Dataset entries
□ □ □ □ □ □ □
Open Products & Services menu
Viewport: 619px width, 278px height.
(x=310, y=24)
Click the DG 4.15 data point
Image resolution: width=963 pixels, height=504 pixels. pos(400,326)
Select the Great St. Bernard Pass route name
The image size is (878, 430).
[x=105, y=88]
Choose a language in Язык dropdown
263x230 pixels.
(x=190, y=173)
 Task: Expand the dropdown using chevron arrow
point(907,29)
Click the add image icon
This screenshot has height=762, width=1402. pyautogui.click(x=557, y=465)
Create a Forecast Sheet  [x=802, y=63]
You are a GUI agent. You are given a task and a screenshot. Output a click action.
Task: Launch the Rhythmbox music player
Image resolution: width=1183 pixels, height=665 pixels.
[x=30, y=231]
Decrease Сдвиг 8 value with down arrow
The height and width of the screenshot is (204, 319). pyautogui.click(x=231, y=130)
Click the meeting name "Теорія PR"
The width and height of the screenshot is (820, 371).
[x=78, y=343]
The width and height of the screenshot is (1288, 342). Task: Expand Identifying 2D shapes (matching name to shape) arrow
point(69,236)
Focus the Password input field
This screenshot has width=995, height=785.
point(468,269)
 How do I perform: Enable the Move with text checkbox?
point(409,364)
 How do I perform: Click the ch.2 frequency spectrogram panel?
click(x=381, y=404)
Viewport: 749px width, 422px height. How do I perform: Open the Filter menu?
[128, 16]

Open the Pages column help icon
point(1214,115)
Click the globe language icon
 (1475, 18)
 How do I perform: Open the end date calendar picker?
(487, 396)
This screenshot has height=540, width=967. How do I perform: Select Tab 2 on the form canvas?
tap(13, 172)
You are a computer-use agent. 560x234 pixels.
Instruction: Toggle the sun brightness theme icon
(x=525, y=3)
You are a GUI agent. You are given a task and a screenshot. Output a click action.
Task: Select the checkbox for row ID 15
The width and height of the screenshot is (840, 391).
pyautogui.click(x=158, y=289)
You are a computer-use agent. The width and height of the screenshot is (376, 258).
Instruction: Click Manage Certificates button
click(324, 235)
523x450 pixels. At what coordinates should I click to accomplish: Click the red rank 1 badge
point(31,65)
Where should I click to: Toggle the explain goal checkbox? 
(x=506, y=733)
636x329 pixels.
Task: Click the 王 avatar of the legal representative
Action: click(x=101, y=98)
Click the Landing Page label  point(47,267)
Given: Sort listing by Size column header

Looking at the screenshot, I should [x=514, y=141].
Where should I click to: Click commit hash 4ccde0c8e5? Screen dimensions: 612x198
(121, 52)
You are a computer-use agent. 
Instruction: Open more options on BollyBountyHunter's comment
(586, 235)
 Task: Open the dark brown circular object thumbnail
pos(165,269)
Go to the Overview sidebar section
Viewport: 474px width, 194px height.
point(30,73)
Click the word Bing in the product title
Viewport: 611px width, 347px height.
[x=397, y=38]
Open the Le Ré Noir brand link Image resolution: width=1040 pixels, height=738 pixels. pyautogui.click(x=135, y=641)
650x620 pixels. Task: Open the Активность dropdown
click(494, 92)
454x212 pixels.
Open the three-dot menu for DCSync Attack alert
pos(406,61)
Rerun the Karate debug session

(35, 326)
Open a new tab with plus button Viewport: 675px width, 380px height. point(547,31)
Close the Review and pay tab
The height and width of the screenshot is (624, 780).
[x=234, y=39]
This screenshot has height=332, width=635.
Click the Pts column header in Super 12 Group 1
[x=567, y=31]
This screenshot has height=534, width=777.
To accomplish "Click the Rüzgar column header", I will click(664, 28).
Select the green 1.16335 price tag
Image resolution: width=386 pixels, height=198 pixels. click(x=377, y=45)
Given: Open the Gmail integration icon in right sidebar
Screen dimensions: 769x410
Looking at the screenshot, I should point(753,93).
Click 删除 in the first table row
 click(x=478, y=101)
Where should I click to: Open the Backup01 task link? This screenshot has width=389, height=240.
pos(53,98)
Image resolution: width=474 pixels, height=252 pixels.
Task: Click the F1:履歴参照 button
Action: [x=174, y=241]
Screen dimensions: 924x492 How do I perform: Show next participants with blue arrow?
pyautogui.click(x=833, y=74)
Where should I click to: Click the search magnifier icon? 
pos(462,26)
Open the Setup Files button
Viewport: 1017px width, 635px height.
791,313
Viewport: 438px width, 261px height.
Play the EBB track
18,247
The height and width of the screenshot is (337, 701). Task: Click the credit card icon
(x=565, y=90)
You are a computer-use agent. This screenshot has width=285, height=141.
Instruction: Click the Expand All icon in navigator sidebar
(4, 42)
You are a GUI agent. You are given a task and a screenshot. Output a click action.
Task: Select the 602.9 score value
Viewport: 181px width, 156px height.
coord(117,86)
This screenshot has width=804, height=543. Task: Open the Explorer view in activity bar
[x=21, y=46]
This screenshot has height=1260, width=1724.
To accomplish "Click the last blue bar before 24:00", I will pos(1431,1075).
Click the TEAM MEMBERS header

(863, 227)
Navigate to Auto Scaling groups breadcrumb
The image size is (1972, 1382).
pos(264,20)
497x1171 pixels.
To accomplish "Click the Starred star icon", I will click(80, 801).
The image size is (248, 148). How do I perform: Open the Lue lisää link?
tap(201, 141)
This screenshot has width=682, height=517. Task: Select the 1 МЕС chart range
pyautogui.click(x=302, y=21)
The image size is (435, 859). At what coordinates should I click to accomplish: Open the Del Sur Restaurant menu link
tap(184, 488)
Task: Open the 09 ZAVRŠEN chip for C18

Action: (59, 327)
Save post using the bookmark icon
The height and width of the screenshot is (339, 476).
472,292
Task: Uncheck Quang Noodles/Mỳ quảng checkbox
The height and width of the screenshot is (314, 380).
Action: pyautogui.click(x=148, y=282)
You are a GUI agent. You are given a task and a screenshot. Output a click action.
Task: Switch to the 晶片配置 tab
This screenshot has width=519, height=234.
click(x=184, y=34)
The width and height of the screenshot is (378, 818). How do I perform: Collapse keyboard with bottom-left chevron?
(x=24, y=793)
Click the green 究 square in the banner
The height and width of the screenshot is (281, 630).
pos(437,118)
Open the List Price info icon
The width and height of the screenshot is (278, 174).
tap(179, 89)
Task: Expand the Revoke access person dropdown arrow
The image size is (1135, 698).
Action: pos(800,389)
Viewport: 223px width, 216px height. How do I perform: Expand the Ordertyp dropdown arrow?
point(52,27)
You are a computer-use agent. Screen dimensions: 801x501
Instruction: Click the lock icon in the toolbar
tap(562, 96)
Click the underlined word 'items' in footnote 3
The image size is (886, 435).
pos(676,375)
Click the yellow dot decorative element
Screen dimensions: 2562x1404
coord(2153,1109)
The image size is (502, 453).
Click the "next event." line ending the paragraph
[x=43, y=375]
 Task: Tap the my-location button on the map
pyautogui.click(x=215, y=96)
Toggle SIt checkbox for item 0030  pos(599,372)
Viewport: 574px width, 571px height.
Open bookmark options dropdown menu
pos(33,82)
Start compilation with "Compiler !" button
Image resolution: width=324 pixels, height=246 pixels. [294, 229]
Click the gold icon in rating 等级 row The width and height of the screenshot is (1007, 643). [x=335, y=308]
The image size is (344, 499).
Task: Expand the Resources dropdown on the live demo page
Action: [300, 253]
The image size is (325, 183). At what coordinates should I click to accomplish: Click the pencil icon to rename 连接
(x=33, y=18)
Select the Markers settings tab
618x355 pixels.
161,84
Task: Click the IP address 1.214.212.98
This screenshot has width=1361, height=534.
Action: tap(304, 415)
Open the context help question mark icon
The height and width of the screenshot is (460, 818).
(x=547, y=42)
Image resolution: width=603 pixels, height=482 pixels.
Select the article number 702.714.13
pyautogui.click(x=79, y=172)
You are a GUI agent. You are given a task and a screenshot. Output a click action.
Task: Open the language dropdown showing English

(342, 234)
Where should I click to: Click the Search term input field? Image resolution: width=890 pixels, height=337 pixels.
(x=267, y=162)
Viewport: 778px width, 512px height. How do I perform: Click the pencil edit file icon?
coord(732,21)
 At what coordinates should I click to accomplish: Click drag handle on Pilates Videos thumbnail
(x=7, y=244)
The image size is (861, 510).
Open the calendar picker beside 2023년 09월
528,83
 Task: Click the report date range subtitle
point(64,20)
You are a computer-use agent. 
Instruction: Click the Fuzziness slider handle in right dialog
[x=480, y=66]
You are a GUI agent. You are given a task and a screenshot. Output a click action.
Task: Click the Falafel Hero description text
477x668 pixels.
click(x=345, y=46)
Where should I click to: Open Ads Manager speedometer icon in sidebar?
□ □ □ □ □ □ □
Activity — Locate the word "will" in the entries, and copy every line where it is found.

Task response —
To accomplish "Click the Rüzgar column header", I will click(664, 28).
To accomplish "Click the last blue bar before 24:00", I will pos(1431,1075).
To accomplish "Click the Starred star icon", I will click(80, 801).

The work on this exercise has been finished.